15. …….defendant states that he made the publication in the Daily Graphic because he went to solicit for jobs at Melcom and KGM and found out that the plaintiff was known and referred to by the said companies as BENOD.

16. The defendant contends further that he has to convince the staff of the said companies that he is the owner of the BENOD Machine Shop and that BENOD is the acronym for BEN OWUSU DOMENA.

17. Defendant contends further that since the plaintiff was no longer in his employment, he had to give public notice in the media to prevent any of his customers from dealing with the plaintiff hence the publication is neither reckless nor malicious.

18. Defendant states further that he also made the publication to protect his company from individuals, institutions and companies who will deal with the plaintiff in the honest belief that they are dealing with BENOD Machine Shop more especially when his shop is a sole proprietorship.

At the summons for directions, all the core issues were identified by the parties. The plaintiff filed eight issues and the defendant added three. The issues put together are:

1.    Whether or not plaintiff has been involved in any wrong doing whilst in the employment of the defendant.

2.    Whether or not the publication caused by the defendant in the Daily Graphic was malicious and reckless.

3.    Whether or not the last paragraph of the…..publication…will deny the plaintiff the opportunity to be engaged by an employer or enter into a contract with any firm to earn a living.
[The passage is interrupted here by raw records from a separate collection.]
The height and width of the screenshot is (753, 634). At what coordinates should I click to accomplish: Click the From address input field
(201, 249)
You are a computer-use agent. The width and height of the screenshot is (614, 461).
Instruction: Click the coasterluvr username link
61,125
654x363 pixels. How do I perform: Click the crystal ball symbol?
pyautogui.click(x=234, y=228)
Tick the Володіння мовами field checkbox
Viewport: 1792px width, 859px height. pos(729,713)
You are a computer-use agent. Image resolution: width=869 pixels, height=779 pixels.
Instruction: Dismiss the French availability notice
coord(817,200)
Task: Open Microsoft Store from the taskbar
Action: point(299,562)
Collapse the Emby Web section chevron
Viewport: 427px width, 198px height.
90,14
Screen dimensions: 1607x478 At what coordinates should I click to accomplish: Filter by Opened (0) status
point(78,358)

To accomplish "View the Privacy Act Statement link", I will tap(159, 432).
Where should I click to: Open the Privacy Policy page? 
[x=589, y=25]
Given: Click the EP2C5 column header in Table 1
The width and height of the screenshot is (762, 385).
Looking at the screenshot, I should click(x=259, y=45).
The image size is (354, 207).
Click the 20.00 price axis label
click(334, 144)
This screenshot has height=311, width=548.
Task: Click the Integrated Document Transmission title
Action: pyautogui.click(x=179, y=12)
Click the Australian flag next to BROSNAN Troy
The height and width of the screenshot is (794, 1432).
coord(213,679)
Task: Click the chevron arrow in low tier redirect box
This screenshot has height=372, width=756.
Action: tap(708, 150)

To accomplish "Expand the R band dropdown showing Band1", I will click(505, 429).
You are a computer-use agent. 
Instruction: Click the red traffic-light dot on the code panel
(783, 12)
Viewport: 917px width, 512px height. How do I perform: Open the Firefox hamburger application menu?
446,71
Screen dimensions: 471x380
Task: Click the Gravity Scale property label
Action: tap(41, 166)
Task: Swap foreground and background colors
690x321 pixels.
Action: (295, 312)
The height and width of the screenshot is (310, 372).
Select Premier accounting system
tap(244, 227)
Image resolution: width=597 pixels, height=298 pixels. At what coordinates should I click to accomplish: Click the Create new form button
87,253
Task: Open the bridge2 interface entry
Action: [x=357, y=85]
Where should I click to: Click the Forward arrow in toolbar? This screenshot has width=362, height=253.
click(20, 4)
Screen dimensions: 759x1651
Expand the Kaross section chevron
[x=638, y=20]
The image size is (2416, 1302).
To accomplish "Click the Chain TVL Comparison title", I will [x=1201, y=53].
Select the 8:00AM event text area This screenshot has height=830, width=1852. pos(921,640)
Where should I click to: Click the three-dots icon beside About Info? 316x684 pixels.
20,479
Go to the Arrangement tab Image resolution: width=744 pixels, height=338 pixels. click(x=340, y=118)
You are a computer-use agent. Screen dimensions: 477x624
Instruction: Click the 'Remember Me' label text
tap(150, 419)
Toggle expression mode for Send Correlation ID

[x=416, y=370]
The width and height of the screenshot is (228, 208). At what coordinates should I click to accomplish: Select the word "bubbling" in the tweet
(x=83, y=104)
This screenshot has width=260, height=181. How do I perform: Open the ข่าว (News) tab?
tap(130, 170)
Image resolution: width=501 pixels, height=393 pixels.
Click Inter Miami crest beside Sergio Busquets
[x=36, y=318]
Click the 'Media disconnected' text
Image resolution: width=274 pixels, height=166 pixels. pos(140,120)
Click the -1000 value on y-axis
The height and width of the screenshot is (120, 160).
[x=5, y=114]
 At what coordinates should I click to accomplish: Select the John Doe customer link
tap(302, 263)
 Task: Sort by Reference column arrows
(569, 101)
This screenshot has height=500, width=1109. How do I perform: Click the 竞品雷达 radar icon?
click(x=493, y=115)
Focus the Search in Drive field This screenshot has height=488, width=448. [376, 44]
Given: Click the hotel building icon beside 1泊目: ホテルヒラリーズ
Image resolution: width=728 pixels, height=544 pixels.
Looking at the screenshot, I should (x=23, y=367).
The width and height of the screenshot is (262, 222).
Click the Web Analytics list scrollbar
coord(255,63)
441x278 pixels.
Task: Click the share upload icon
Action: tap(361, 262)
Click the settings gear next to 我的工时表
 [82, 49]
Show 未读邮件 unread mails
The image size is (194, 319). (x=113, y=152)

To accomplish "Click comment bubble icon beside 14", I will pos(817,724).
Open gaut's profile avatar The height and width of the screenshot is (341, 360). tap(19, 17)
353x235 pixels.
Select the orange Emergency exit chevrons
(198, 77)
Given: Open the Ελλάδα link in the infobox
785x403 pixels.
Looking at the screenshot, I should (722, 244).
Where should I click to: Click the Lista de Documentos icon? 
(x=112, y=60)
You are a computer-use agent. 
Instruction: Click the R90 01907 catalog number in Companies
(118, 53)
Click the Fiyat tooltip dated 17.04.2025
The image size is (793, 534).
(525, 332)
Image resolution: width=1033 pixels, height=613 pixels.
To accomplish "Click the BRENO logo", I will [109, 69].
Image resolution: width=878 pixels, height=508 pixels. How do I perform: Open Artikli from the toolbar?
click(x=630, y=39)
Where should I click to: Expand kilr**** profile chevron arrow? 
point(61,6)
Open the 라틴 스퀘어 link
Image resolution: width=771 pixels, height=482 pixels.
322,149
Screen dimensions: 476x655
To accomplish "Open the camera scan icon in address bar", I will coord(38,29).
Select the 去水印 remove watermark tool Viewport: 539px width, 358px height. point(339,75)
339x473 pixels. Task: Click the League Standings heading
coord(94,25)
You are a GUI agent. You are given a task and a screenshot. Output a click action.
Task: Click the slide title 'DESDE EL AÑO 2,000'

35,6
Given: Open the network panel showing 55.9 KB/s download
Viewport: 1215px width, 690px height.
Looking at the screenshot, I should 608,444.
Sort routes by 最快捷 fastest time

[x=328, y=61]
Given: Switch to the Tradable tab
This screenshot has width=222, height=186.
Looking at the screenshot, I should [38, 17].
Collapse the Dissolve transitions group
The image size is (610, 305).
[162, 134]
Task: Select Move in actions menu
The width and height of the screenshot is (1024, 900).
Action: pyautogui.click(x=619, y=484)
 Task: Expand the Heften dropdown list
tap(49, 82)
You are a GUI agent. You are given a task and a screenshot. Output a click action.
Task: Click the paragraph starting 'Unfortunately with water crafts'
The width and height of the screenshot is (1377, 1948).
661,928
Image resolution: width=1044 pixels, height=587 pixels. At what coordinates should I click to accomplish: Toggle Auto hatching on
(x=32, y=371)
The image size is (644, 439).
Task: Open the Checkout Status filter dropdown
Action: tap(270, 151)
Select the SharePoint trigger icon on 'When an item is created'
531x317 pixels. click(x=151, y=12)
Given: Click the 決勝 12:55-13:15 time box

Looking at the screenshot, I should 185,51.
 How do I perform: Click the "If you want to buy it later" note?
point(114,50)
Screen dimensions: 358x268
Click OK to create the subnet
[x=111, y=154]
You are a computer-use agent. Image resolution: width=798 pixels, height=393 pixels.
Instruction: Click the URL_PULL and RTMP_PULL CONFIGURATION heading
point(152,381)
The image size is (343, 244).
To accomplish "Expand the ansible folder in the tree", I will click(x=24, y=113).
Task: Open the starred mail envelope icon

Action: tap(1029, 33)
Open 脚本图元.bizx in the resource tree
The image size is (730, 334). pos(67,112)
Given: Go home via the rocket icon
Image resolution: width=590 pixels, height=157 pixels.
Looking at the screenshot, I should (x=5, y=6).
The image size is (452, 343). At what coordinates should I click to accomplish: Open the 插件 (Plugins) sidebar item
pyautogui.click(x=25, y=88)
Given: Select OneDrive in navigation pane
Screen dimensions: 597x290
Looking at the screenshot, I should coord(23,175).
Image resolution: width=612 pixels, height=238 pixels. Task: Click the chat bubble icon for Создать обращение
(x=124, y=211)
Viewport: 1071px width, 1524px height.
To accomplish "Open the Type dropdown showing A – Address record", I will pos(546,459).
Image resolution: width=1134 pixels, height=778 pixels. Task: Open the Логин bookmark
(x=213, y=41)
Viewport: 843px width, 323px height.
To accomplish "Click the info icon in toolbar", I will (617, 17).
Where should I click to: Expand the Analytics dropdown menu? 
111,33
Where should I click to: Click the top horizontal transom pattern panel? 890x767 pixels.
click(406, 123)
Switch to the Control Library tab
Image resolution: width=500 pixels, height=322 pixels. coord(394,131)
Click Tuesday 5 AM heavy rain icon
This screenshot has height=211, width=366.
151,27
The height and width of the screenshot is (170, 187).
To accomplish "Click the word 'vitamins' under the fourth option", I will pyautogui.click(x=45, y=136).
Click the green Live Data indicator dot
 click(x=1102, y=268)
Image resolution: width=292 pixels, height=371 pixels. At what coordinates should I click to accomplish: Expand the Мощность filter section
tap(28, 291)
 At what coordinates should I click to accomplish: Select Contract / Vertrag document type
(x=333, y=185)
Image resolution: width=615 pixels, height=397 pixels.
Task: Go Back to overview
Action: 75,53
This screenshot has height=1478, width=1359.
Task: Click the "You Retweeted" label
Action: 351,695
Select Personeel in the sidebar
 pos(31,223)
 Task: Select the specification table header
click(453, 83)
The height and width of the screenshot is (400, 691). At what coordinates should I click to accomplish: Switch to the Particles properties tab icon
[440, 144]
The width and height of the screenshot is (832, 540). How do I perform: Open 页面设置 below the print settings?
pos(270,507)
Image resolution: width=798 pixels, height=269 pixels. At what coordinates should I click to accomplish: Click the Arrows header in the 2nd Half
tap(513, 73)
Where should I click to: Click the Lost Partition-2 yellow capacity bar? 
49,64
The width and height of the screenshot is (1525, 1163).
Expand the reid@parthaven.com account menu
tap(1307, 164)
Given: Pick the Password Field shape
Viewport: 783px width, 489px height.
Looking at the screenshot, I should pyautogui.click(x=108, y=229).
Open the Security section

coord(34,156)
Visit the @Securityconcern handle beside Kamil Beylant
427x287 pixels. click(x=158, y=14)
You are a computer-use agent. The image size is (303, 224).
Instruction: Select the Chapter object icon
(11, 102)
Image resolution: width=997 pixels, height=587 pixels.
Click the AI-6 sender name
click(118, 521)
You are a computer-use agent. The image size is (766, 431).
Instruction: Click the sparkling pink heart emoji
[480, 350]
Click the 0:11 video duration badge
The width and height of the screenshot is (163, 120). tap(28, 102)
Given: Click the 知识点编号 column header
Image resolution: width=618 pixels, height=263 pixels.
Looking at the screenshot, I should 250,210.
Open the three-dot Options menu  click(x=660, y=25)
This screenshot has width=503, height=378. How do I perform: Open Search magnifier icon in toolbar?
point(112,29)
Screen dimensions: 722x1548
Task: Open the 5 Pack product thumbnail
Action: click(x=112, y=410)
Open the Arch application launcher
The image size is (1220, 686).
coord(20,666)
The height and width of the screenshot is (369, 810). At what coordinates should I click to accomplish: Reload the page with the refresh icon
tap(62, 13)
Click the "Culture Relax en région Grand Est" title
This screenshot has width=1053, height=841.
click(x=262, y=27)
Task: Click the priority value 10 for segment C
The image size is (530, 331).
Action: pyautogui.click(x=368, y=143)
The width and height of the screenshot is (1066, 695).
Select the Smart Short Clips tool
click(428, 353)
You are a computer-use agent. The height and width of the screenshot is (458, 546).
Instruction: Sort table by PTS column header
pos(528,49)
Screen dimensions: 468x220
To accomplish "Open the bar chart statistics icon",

4.     Whether or not at any material time, plaintiff described himself as BENOD.

5.    Whether or not the defendant accused plaintiff of having embezzled money and arson.

6.    Whether or not in spite of the publication defendant has personally continually made representations of malice against the plaintiff to some of the companies.

7.    Whether or not the publication has injured the reputation of the plaintiff.

8.    Whether or not the plaintiff is entitled to the reliefs sought.

9.    Whether or not plaintiff has acquired any worldwide reputation.

10.  Whether or not plaintiff acted on behalf of BENOD in his dealings with companies mentioned in the statement of claim.

11.  Any other issues arising out of the pleadings.

The plaintiff testified by himself and called a witness, one S. K. Owusu who is his brother. The defendant testified by himself but called no witness. The trial High Court dismissed the plaintiff’s claim on ground that the publication was justified in the sense that the defendant just sought to protect his business interest. The court held that the third paragraph of the publication which the plaintiff dwelt upon did not on its own create any wrong impression about the plaintiff. No malice or recklessness could be imputed from that, the trial court concluded.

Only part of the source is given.